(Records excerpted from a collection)
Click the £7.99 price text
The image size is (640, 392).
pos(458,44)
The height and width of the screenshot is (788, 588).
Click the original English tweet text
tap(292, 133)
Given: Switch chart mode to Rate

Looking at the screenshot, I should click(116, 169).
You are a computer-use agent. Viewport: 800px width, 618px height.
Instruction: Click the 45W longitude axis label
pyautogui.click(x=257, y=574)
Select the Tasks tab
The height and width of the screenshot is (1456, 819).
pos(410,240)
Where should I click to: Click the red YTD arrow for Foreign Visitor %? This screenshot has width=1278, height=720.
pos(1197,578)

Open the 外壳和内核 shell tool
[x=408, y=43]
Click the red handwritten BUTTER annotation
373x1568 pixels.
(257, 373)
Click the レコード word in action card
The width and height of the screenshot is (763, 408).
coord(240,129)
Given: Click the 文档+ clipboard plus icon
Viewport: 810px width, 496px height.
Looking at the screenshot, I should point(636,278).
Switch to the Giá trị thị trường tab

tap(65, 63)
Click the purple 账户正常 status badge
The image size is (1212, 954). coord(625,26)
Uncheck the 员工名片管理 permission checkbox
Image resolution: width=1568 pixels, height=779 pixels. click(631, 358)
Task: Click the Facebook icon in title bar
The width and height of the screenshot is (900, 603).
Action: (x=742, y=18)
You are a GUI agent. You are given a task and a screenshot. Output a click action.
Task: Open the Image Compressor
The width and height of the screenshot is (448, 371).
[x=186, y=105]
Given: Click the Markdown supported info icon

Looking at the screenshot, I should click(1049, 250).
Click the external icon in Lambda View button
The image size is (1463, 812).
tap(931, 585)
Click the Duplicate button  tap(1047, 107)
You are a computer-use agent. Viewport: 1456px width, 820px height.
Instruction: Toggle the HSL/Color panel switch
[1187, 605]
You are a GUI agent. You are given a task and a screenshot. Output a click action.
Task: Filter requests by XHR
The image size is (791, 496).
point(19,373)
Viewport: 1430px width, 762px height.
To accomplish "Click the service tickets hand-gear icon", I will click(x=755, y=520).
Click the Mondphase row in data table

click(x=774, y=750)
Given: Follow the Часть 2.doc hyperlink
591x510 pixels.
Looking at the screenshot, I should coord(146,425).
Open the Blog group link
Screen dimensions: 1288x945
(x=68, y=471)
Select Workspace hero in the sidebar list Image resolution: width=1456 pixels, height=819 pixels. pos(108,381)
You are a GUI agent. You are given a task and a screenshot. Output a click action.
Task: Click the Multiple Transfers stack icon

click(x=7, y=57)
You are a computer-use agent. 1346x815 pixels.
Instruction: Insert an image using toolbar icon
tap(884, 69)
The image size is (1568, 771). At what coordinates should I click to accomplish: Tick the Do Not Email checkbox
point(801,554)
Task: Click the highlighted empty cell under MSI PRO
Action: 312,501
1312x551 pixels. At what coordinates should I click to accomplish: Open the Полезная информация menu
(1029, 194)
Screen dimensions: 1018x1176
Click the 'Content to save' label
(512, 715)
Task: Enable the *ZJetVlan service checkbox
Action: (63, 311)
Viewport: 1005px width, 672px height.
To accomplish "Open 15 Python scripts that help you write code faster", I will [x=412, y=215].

• _ASSIGNMENT_
The entries above should be repeated exactly, every one of them.

• _YOUR RESPONSE_
Click the £7.99 price text
The image size is (640, 392).
pos(458,44)
The height and width of the screenshot is (788, 588).
Click the original English tweet text
tap(292, 133)
Given: Switch chart mode to Rate

Looking at the screenshot, I should click(116, 169).
You are a computer-use agent. Viewport: 800px width, 618px height.
Instruction: Click the 45W longitude axis label
pyautogui.click(x=257, y=574)
Select the Tasks tab
The height and width of the screenshot is (1456, 819).
pos(410,240)
Where should I click to: Click the red YTD arrow for Foreign Visitor %? This screenshot has width=1278, height=720.
pos(1197,578)

Open the 外壳和内核 shell tool
[x=408, y=43]
Click the red handwritten BUTTER annotation
373x1568 pixels.
(257, 373)
Click the レコード word in action card
The width and height of the screenshot is (763, 408).
coord(240,129)
Given: Click the 文档+ clipboard plus icon
Viewport: 810px width, 496px height.
Looking at the screenshot, I should point(636,278).
Switch to the Giá trị thị trường tab

tap(65, 63)
Click the purple 账户正常 status badge
The image size is (1212, 954). coord(625,26)
Uncheck the 员工名片管理 permission checkbox
Image resolution: width=1568 pixels, height=779 pixels. click(631, 358)
Task: Click the Facebook icon in title bar
The width and height of the screenshot is (900, 603).
Action: (x=742, y=18)
You are a GUI agent. You are given a task and a screenshot. Output a click action.
Task: Open the Image Compressor
The width and height of the screenshot is (448, 371).
[x=186, y=105]
Given: Click the Markdown supported info icon

Looking at the screenshot, I should click(1049, 250).
Click the external icon in Lambda View button
The image size is (1463, 812).
tap(931, 585)
Click the Duplicate button  tap(1047, 107)
You are a computer-use agent. Viewport: 1456px width, 820px height.
Instruction: Toggle the HSL/Color panel switch
[1187, 605]
You are a GUI agent. You are given a task and a screenshot. Output a click action.
Task: Filter requests by XHR
The image size is (791, 496).
point(19,373)
Viewport: 1430px width, 762px height.
To accomplish "Click the service tickets hand-gear icon", I will click(x=755, y=520).
Click the Mondphase row in data table

click(x=774, y=750)
Given: Follow the Часть 2.doc hyperlink
591x510 pixels.
Looking at the screenshot, I should coord(146,425).
Open the Blog group link
Screen dimensions: 1288x945
(x=68, y=471)
Select Workspace hero in the sidebar list Image resolution: width=1456 pixels, height=819 pixels. pos(108,381)
You are a GUI agent. You are given a task and a screenshot. Output a click action.
Task: Click the Multiple Transfers stack icon

click(x=7, y=57)
You are a computer-use agent. 1346x815 pixels.
Instruction: Insert an image using toolbar icon
tap(884, 69)
The image size is (1568, 771). At what coordinates should I click to accomplish: Tick the Do Not Email checkbox
point(801,554)
Task: Click the highlighted empty cell under MSI PRO
Action: 312,501
1312x551 pixels. At what coordinates should I click to accomplish: Open the Полезная информация menu
(1029, 194)
Screen dimensions: 1018x1176
Click the 'Content to save' label
(512, 715)
Task: Enable the *ZJetVlan service checkbox
Action: (63, 311)
Viewport: 1005px width, 672px height.
To accomplish "Open 15 Python scripts that help you write code faster", I will [x=412, y=215].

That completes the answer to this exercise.